- **EXERCISE DATA**:
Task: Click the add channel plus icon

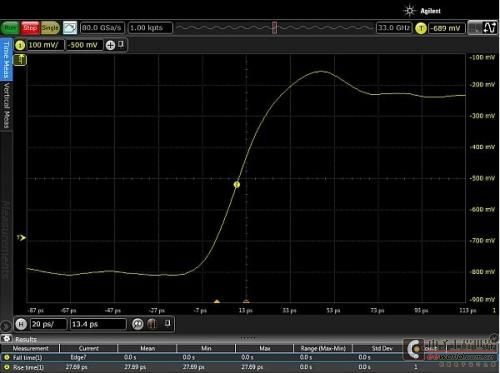Action: pyautogui.click(x=110, y=45)
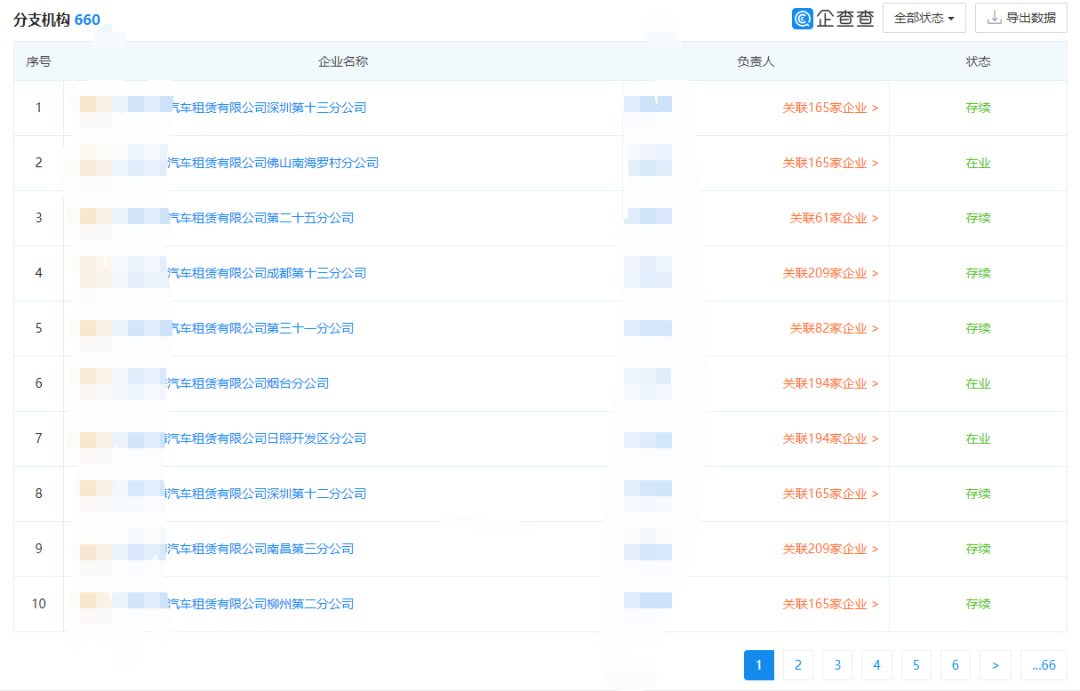
Task: Click the 企业名称 column header
Action: [x=342, y=62]
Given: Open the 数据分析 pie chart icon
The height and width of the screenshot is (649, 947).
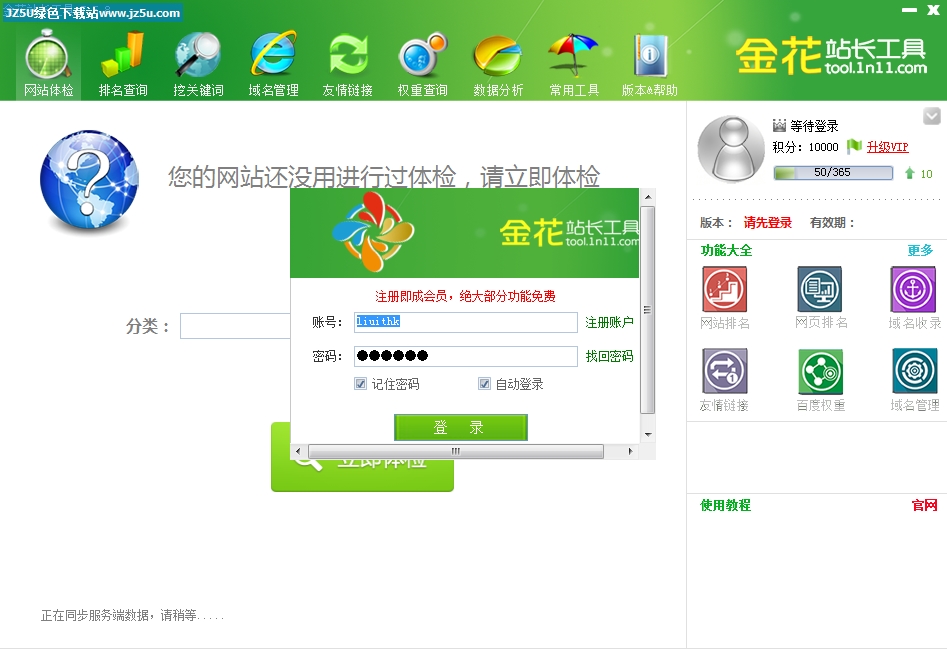Looking at the screenshot, I should click(x=498, y=64).
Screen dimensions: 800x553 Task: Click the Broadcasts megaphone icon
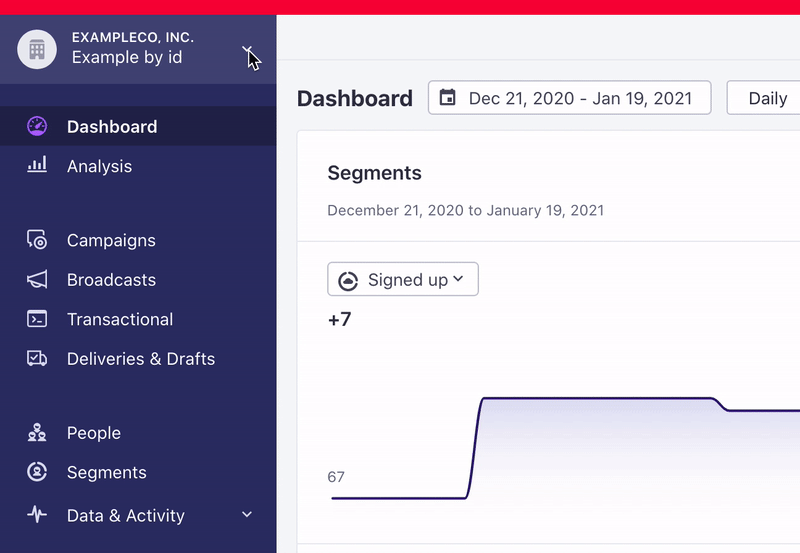[x=37, y=280]
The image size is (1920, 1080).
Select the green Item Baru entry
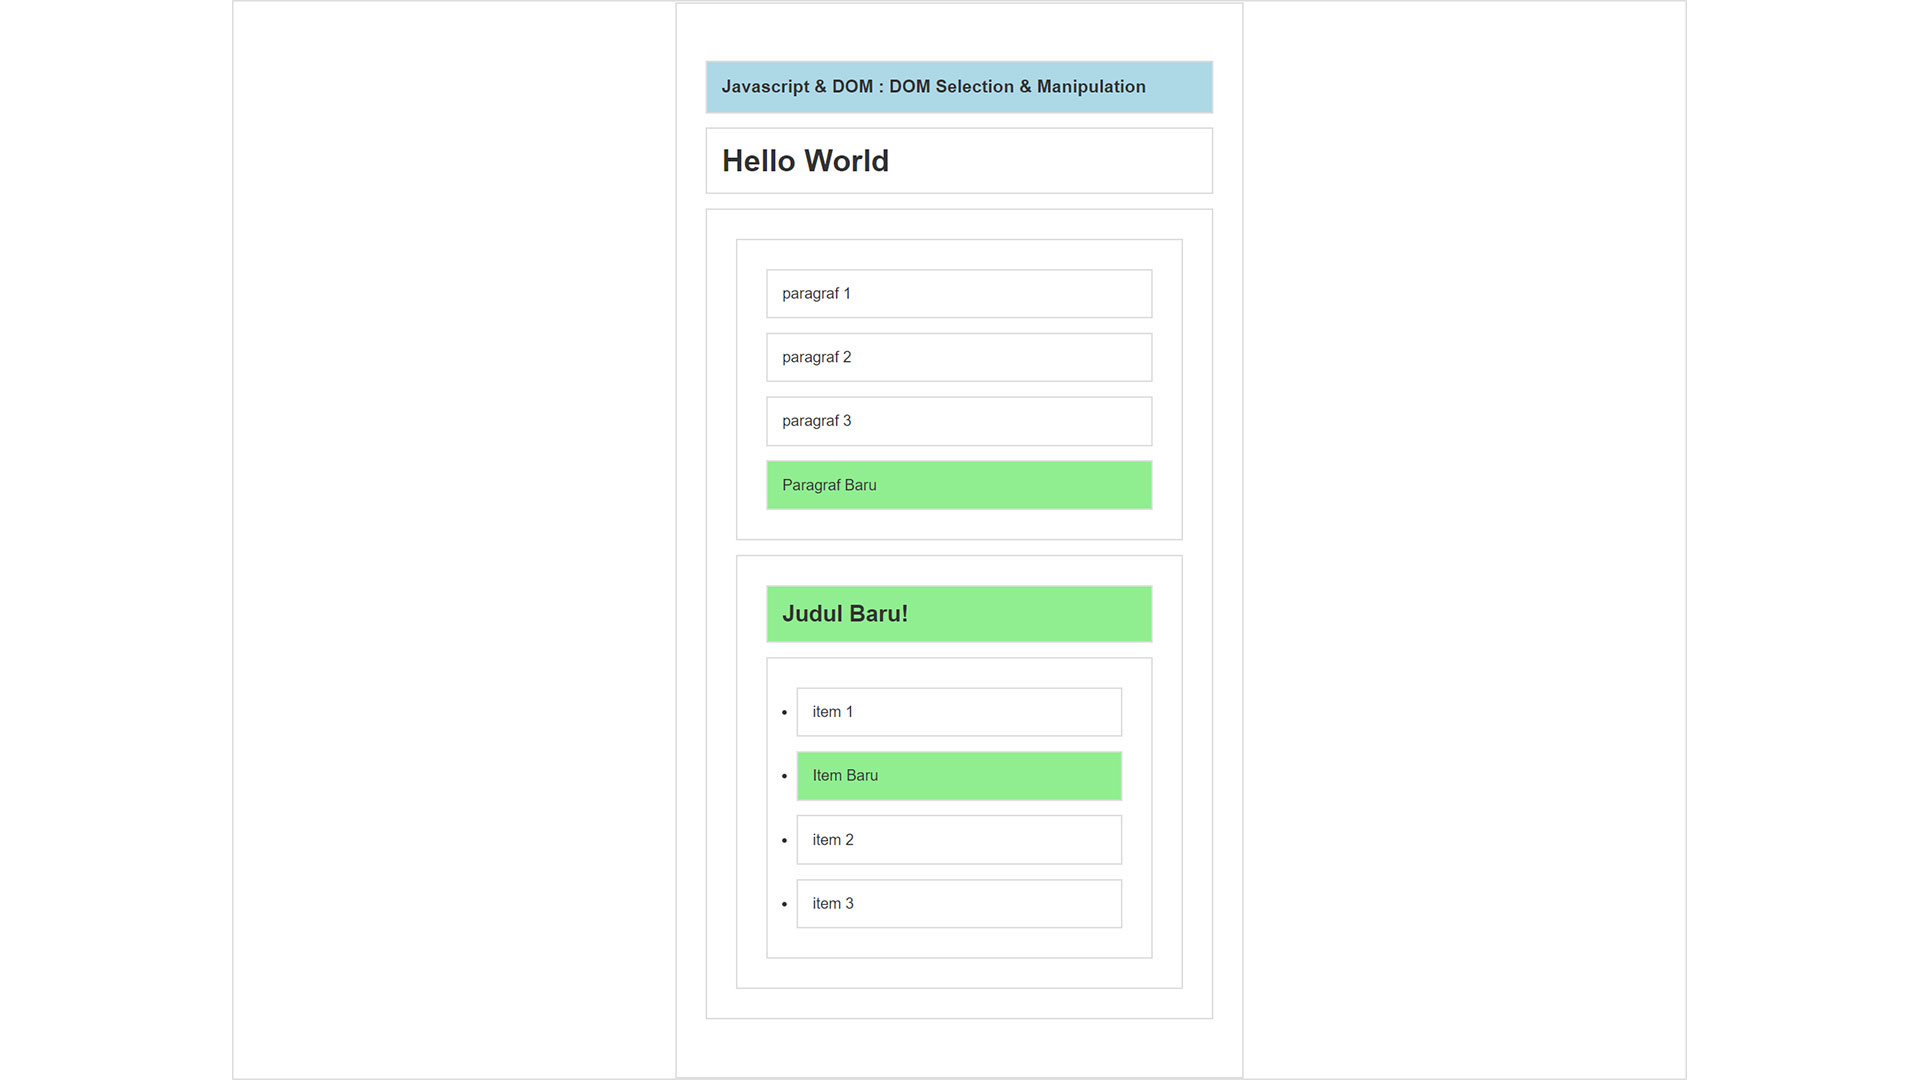tap(959, 776)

- **ASSIGNMENT**:
For the entries above, return an exact copy that omits the images.

- **SOLUTION TO THE PROBLEM**:
Task: Click the add channel plus icon

Action: pyautogui.click(x=110, y=45)
Task: Click the 企业名称 column header
Action: [x=342, y=62]
Given: Open the 数据分析 pie chart icon
The height and width of the screenshot is (649, 947).
Looking at the screenshot, I should click(x=498, y=64).
Screen dimensions: 800x553 Task: Click the Broadcasts megaphone icon
[x=37, y=280]
The image size is (1920, 1080).
Select the green Item Baru entry
tap(959, 776)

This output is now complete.